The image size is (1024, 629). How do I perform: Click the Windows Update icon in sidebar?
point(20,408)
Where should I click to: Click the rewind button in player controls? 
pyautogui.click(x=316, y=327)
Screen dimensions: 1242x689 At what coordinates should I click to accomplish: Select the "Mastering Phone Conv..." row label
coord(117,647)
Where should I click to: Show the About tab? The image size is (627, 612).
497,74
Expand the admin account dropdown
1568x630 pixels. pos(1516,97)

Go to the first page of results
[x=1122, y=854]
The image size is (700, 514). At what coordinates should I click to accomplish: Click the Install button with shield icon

_ _ _ _

What to produce:
When you answer, repeat each entry exactly as it appears above.

Exercise solution:
The image size is (1024, 629). How do I perform: Click the Windows Update icon in sidebar?
point(20,408)
Where should I click to: Click the rewind button in player controls? 
pyautogui.click(x=316, y=327)
Screen dimensions: 1242x689 At what coordinates should I click to accomplish: Select the "Mastering Phone Conv..." row label
coord(117,647)
Where should I click to: Show the About tab? The image size is (627, 612).
497,74
Expand the admin account dropdown
1568x630 pixels. pos(1516,97)

Go to the first page of results
[x=1122, y=854]
The image size is (700, 514). At what coordinates should I click to accomplish: Click the Install button with shield icon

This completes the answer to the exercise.